Given data: Begin

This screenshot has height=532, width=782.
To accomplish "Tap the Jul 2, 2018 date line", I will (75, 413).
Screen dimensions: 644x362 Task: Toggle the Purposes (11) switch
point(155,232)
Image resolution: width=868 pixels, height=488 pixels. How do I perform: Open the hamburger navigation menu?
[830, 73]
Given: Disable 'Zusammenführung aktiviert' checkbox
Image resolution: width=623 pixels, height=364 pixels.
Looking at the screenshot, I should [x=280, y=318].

Given data: End
Given data: Begin

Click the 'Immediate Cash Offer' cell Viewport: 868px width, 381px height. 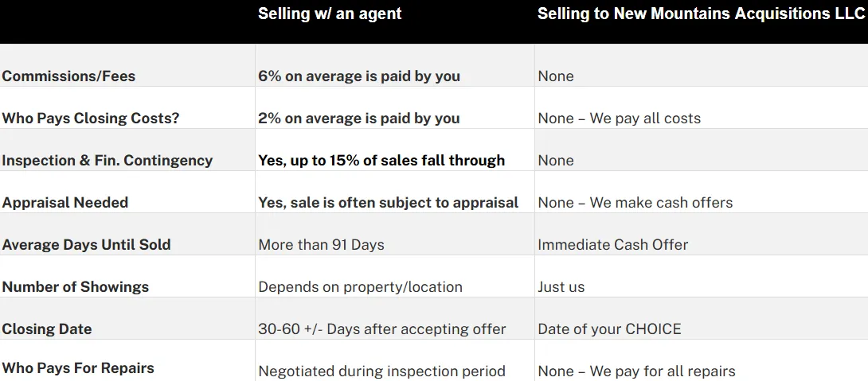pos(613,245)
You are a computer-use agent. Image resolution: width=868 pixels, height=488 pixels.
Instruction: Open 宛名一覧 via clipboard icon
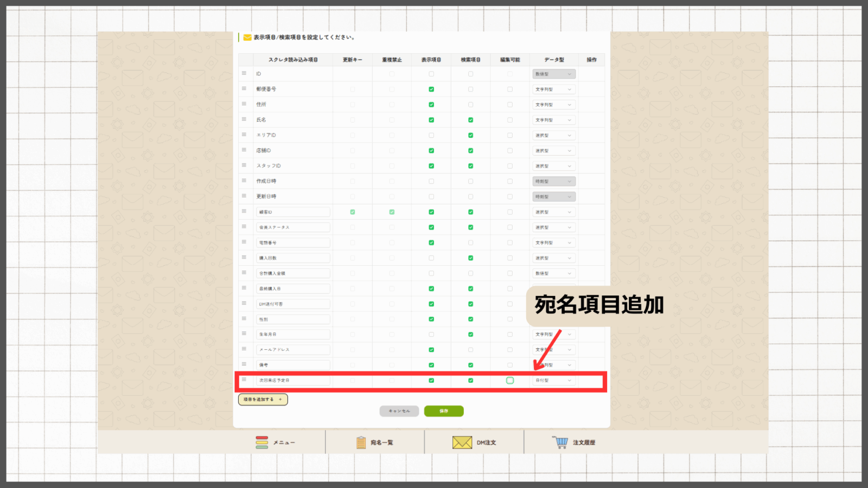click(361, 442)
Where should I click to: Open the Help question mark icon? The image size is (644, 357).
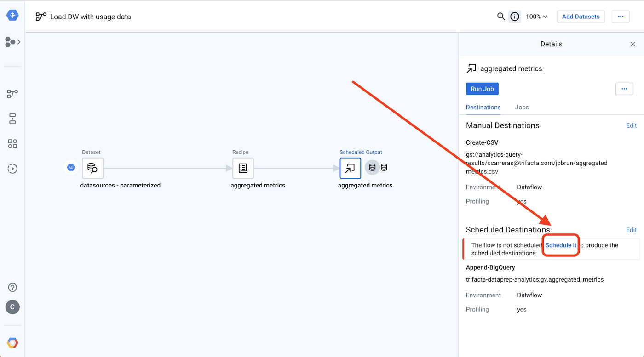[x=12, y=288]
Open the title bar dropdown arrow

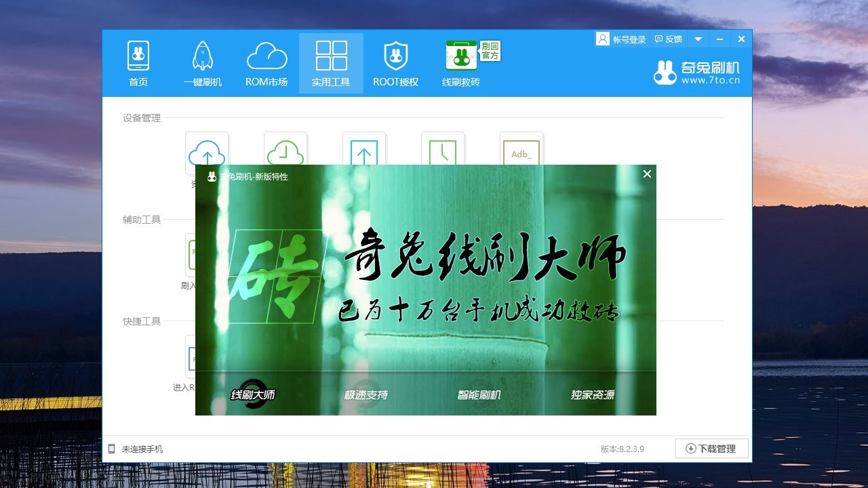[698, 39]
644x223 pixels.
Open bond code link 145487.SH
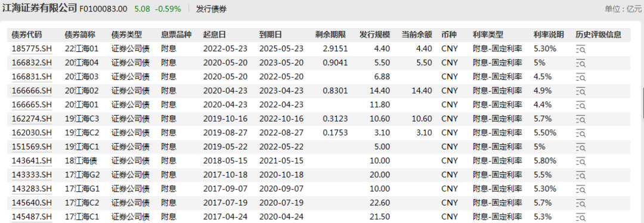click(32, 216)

Given data: End
Given data: Begin

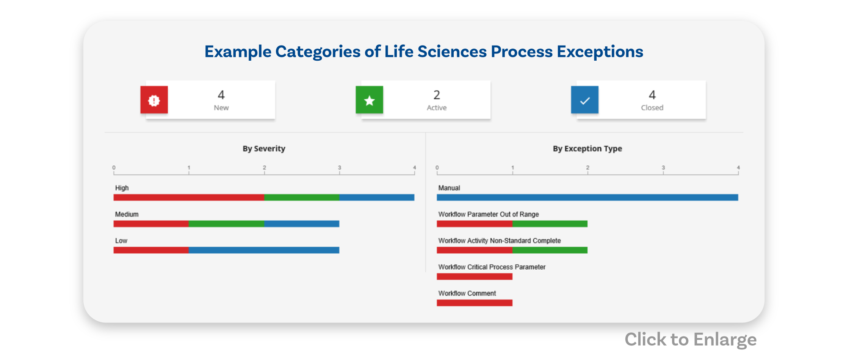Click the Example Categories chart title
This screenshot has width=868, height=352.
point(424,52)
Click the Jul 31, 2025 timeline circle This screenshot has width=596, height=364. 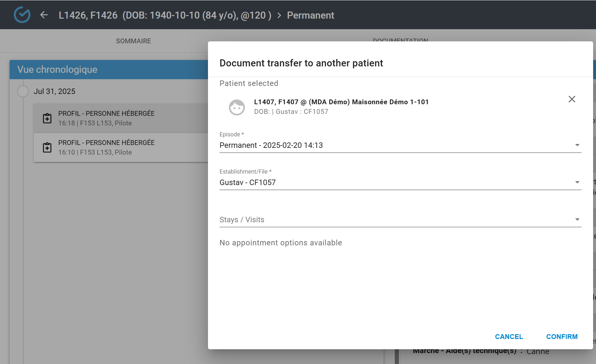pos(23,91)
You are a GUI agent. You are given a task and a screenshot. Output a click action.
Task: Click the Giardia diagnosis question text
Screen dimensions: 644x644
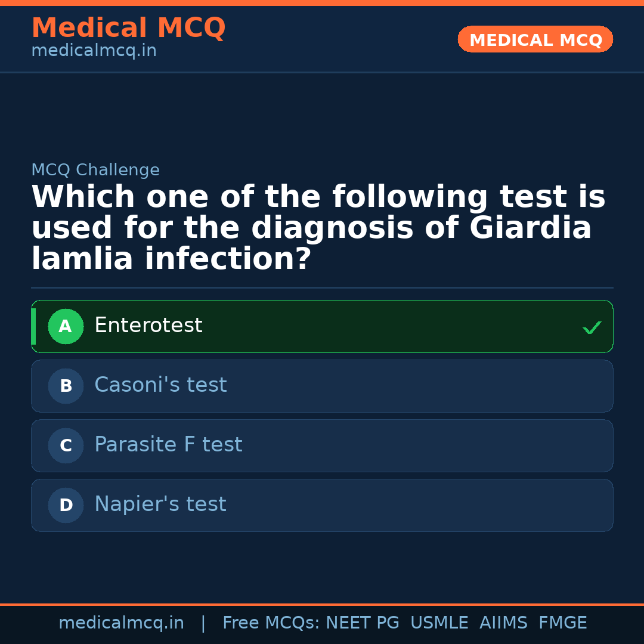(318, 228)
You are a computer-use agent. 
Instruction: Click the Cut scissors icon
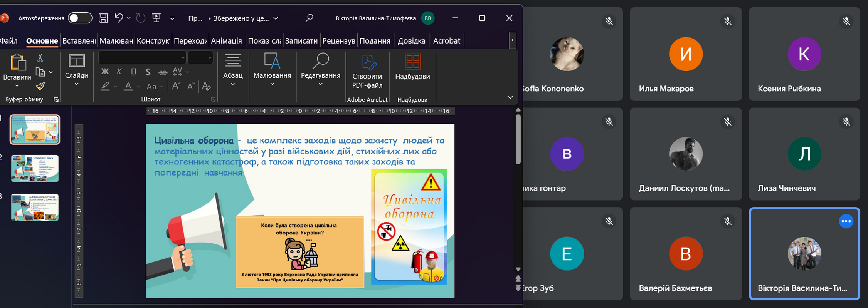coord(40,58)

Given data: End

What you have to do = Copy out the lines above with "computer" in them.

Exercise result =
You are a computer-use agent. Image resolution: width=868 pixels, height=488 pixels.
You are a computer-use agent. 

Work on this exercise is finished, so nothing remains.